Random Forests Explained Intuitively

6 min readFeb 1, 2019

Random forest is one of the most powerful machine learning technique because of its ability to work well on most of the datasets. It’s because of this reason it is the go-to model for most Kaggle users along with gradient boosting machines. This post explains how random forests work and how its parameters can be tuned to make it generalize better.

What is a random forest and how it’s different from classical machine learning models?

Before going to random forest, we need to understand what a decision tree is because they form a foundation for random forests.

A Decision Tree as the name implies a tree-like model which allows us to split the dataset into multiple small groups by taking simple decisions at each level. This will allow us to arrive at the final decision by walking down the tree.
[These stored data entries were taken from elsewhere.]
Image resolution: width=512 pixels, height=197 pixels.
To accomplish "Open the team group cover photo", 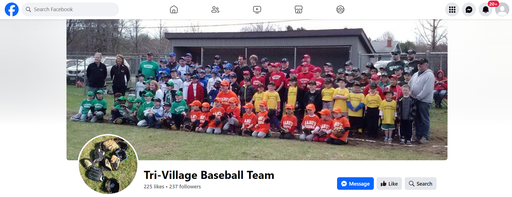I will pyautogui.click(x=257, y=90).
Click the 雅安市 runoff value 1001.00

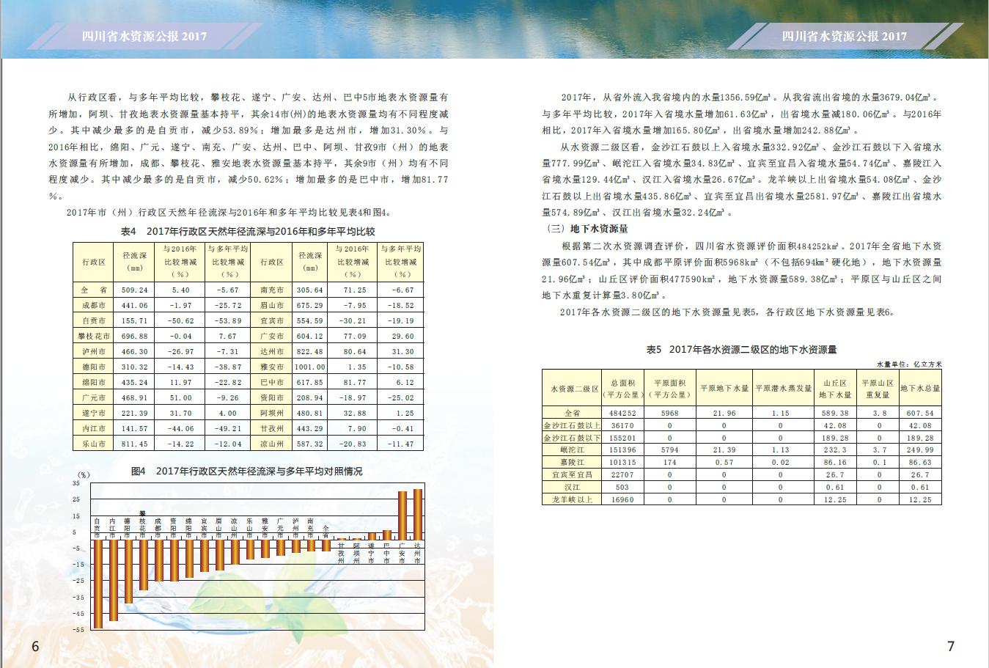pyautogui.click(x=310, y=367)
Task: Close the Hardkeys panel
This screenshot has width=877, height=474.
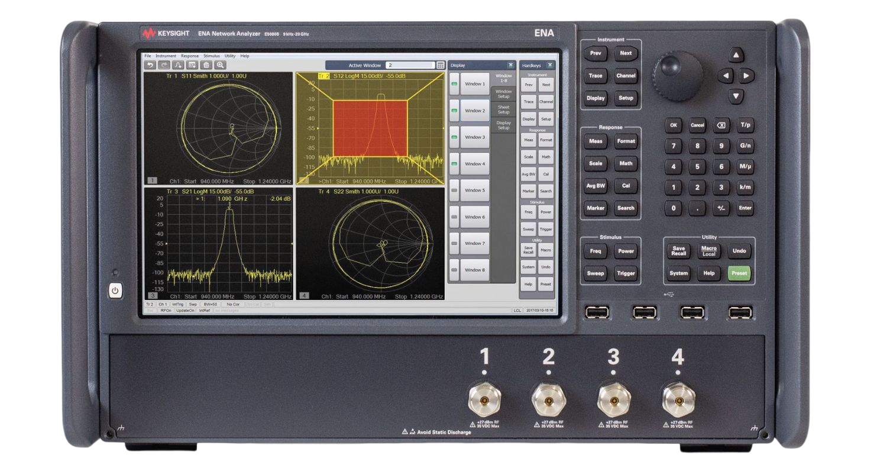Action: click(550, 65)
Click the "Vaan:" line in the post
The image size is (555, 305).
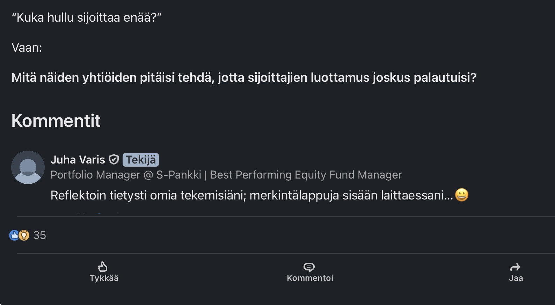click(x=27, y=48)
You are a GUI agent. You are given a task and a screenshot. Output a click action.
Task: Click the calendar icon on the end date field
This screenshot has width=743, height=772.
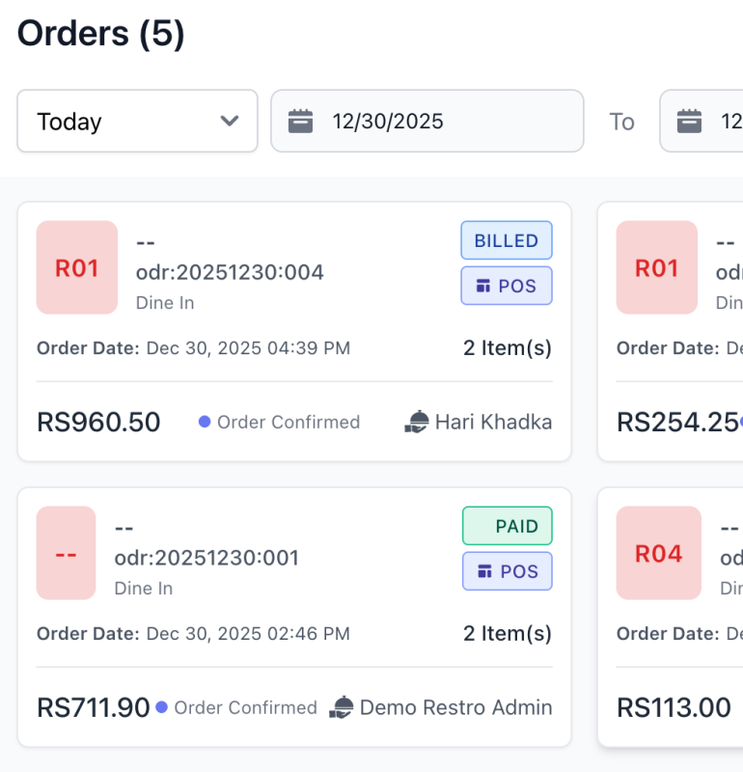pyautogui.click(x=689, y=121)
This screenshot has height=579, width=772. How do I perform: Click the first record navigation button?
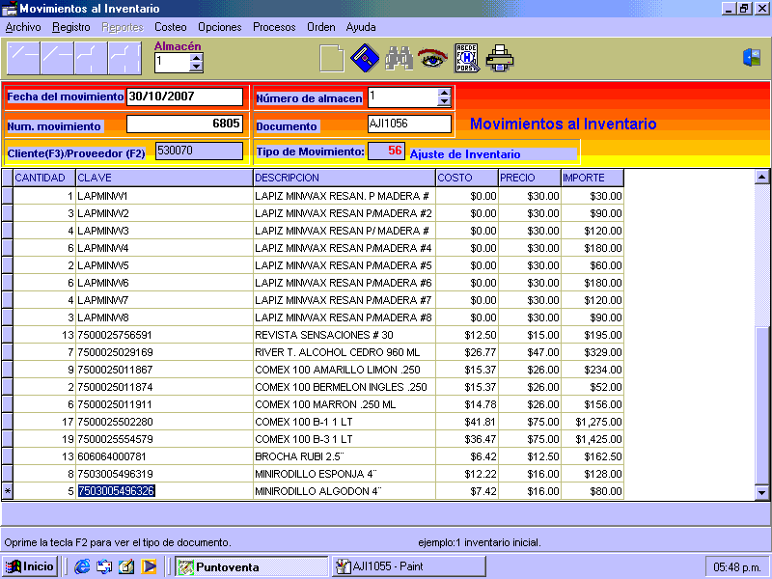(x=23, y=59)
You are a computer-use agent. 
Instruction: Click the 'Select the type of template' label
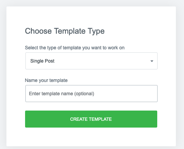click(75, 48)
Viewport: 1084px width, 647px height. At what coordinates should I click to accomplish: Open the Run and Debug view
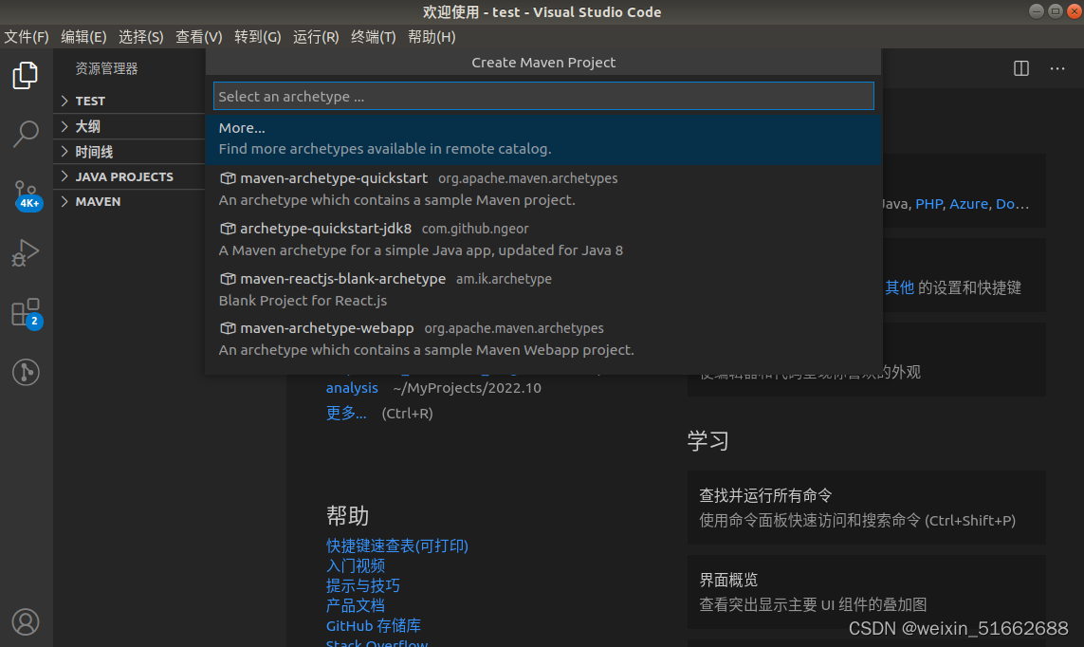[26, 253]
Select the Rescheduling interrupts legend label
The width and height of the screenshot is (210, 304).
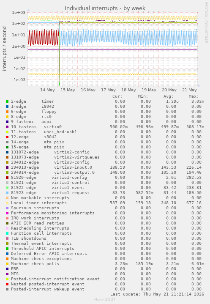(x=40, y=228)

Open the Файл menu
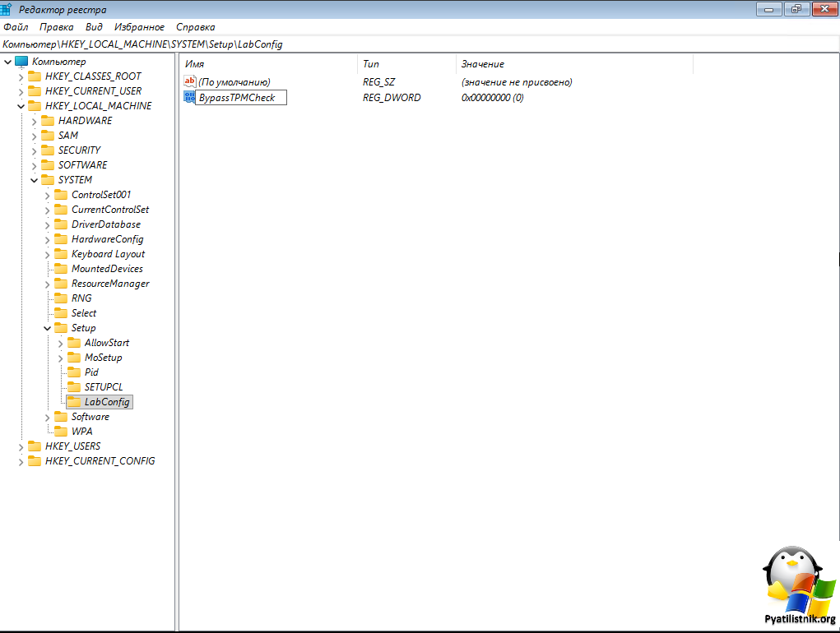[x=16, y=27]
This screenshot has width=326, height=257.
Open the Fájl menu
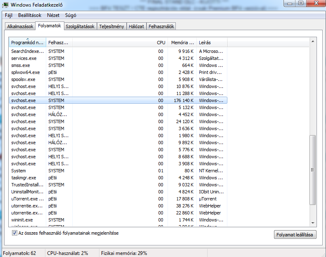[x=9, y=15]
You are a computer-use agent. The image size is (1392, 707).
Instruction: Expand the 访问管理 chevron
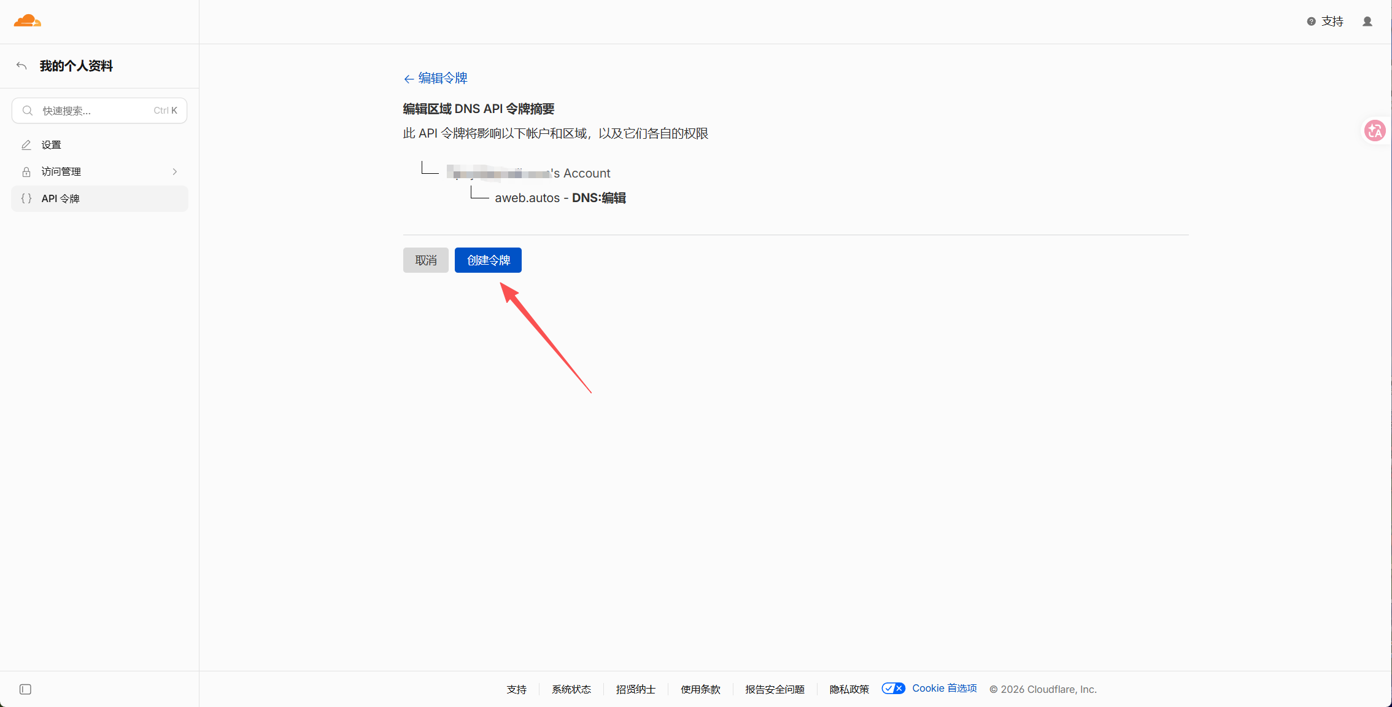(x=175, y=172)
Decision Trees are produced by training algorithms, which identify how we can split the data in the best possible way.

It divides the feature space into a number of small regions and it does so by some set of splitting rules which can be summarised in form of a tree. So it’s called Decision Tree.

Decision Trees are different from other statistical models like linear regression. It has a few, if any, statistical assumptions. It does not assume that your data is normally distributed, the relationship is linear, or you have specified interactions and you don’t have to normalize the features for it to work well thus making it useful to model complex relationships.

Random forest is nothing but an ensemble of decision trees. This ensemble of Decision Trees is then used to predict the output value. They can perform classification and regression tasks. More details about how the ensemble is constructed are mentioned in Bagging section of this post.

Visualizing a single decision tree

For purpose of this post, all the visualizations will be made based on the famous Iris dataset. Here we try to predict the species of the flower using certain properties. The dataset includes three iris species with 50 samples each as well as some properties about each flower. In order to make it easier to visualize, only petal width and petal length features are used.

Given below is a small decision tree which tries to make predictions based on the petal length and width. So when we are given a new flower, we start at the root node(depth 0), the first decision which we have to make is to see if the petal length is smaller than 2.45 cm. If it is, then we move to root’s left child. Here it’s a leaf node and so it’s doesn’t have any more splits. We can simply assign the flower value 0 (Class 1).

Now assume that the petal length is greater than 2.45 then we move to root’s right child(depth 1, right), which is not a leaf node. So we need to make one more split, this time it’s based on petal width. If the petal width is less than 1.75 then we move to it’s left node(depth 2) and it’s a leaf node so we assign flower value 2 (class 3). Similarly, if the petal width is greater than 1.75 it will be assigned value 1 (Class 2, depth 2, right).

Iris Decision Tree. Darker color indicates a higher value.

The following figure shows the feature space is split into multiple regions. The thick vertical line represents the decision boundary of the root node (depth 0): petal length = 2.45 cm. Since the left area is pure (only class 0), it cannot be split any further. However, the right area is impure, so the depth-1 right node splits it at petal width = 1.75 cm (represented by the dashed line). Since max_depth was set to 2, the Decision Tree stops right there. However, if you set max_depth to 3, then the two depth-2 nodes would each add another decision boundary (represented by the dotted lines).

How do we make splits?

At any point in time a when making a split decision tree must decide two things. On which feature it must split and at what value. The way it’s going to do that is by taking all features one by one and trying out every possible value that feature can take and see if it results in a better split. To compare two splits it uses a score called information gain. There are a lot of ways in which information gain can be calculated like Gini, cross-entropy, root mean squared error, e.t.c.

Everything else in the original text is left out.